Definition von Lieferantenstammdaten
Lieferantenstammdaten sind die Kerndatensätze, die jeden Lieferanten eines Unternehmens beschreiben: juristische Bezeichnung und registrierte Adresse, Kontaktdaten, Zahlungsbedingungen, Bankkontoinformationen, Steueridentifikatoren und alle erforderlichen Zertifizierungen oder Compliance-Dokumente. Sie sind der Referenzpunkt, auf den Beschaffungs-, Finanz- und Logistikteams angewiesen sind, wenn sie Bestellungen aufgeben, Rechnungen verarbeiten oder Lieferkettenrisiken bewerten.
Was gehört in einen Lieferantendatensatz?

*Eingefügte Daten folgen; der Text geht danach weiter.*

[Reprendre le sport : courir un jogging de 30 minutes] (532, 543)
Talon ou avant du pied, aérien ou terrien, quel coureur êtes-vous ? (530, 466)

Ein Lieferantendatensatz umfasst typischerweise mehrere unterschiedliche Bereiche. Identifikationsdetails legen fest, wer der Lieferant rechtlich ist: eingetragener Unternehmensname, Gründungsland, Steuernummer. Kommerzielle Details erfassen, wie die Geschäftsbeziehung funktioniert: Zahlungsbedingungen, bevorzugte Währung, Lieferzeiten, vereinbarte Preise. Compliance-Informationen dokumentieren, ob der Lieferant erforderliche Standards erfüllt – sei es eine ISO-Zertifizierung, eine Erklärung zur modernen Sklaverei oder ein genehmigter Lieferantenstatus gemäß der unternehmensinternen Beschaffungsrichtlinie.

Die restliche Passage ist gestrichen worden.